O sonho foi desde sempre acabar com os maus-tratos infantis. É assim que Manuela Eanes, presidente do Instituto de Apoio à Criança desde a sua fundação até 2017, gostaria que o IAC fosse lembrado daqui a 100 anos. "Este era o sonho de muita gente de diferentes áreas profissionais e tive a sorte de o doutor João dos Santos, pedopsiquiatra, me ter entregado em mão o seu livro 'A Caminho de uma Utopia... Um Instituto da Criança'. Tivemos várias reuniões em Belém, à noite, para definir como seria o instituto, e queríamos trabalhar áreas que, na época, não eram cobertas pelo Estado ou por outras organizações, como crianças maltratadas e abusadas sexualmente".
Ainda hoje os números continuam a dar-lhe razão.
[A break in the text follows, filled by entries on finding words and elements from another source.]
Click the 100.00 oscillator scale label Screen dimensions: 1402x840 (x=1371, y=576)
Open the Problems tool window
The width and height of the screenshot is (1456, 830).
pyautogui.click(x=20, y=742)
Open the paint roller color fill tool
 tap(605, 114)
Só no ano passado o serviço SOS Criança (número 116 111), criado em 1988, recebeu 1841 chamadas, das quais 1389 se revelaram apelos efectivos que resultaram em intervenção de técnicos. Envolviam 874 crianças e 776 infractores.
E este está longe de ser o único número de telefone do desespero. Na Europa, a linha 116 000 (o número é igual para todos os países) recebeu 188 936 chamadas, também em 2017. 19% das crianças desaparecidas são vítimas de abuso e violência. Em Portugal a linha também funciona desde 2001 e no ano passado foram denunciados 31 desaparecimentos. Apenas um era uma história fabricada, todos os outros eram verdadeiros e duas crianças foram encontradas mortas.
Esta é a ponta do iceberg. Manuela Eanes e o grupo de pessoas que fundou o Instituto de Apoio à Criança sabiam disso. Houve um longo caminho a percorrer: "Sabíamos que os abusos aconteciam sobretudo no seio da família, era preciso criar um serviço de atendimento anónimo onde as pessoas pudessem fazer as denúncias sem medo de apanhar uma tareia, ter os pneus do carro furados", diz Manuela Eanes, agora presidente honorária do IAC.
Esta é apenas uma parte. Até há pouco estavam sinalizados em Portugal 45 menores como presumíveis vítimas de tráfico, segundo o Observatório de Tráfico de Seres Humanos. Alguns foram detectados "em trânsito", ou seja, de passagem para outros países. Do número total, a organização nota que apenas 24 casos estariam a ser investigados pela polícia.
A realidade mundial é avassaladora: a Europol previne que redes mafiosas podem estar a explorar crianças refugiadas: são mais de 10 mil as desaparecidas, vindas sobretudo da Síria ou da Eritreia. Há registos efectuados por organizações não-governamentais, crianças que se presume vítimas de exploração sexual, adopção ilegal, escravidão e prática de actividades criminosas.
O caminho foi longo. Em 1989, "quando estava na Comissão Europeia o melhor presidente que já tivemos, Jacques Delors, e quando se falava em crianças de rua da África, do Brasil, porque ele tinha essa preocupação social, lançaram-se apoios para projectos de combate à pobreza. Concorremos. Tive a sorte de trabalhar sempre com grandes equipas e uma director da Misericórdia tinha um projecto fantástico, 'Crianças de Rua', que não cabia na Misericórdia e que apresentámos e foi aprovado no âmbito de um desses programas de luta contra a pobreza", conta. "Lembro-me que nessa altura havia cerca de 500 crianças e jovens a dormir na rua na Baixa de Lisboa e o projecto tornou possível responder a essa tragédia: criou-se a figura do animador de rua, que eram jovens mais velhos que os conheciam e com quem falavam, um alojamento na Rua dos Douradores e fizeram-se acordos de pré-profissionalização – Bagão Félix era secretário de Estado do Emprego e Formação Profissional – com o governo e empresas, porque para terem êxito esses miúdos precisavam de emprego".
E é para poder continuar a apoiar as crianças e os jovens nos seus direitos e comemorar os seus 35 anos de vida que o Instituto de Apoio à Criança realiza hoje, no Dia Internacional dos Direitos da Criança, um concerto solidário na Altice Arena: "Crianças Somos Todos Nós", onde actuarão os DAMA, Amor Electro, Os Azeitonas, André Sardet, Rita Redshoes, Rui Veloso e outros, a partir das 21h30, com apresentação de Catarina Furtado.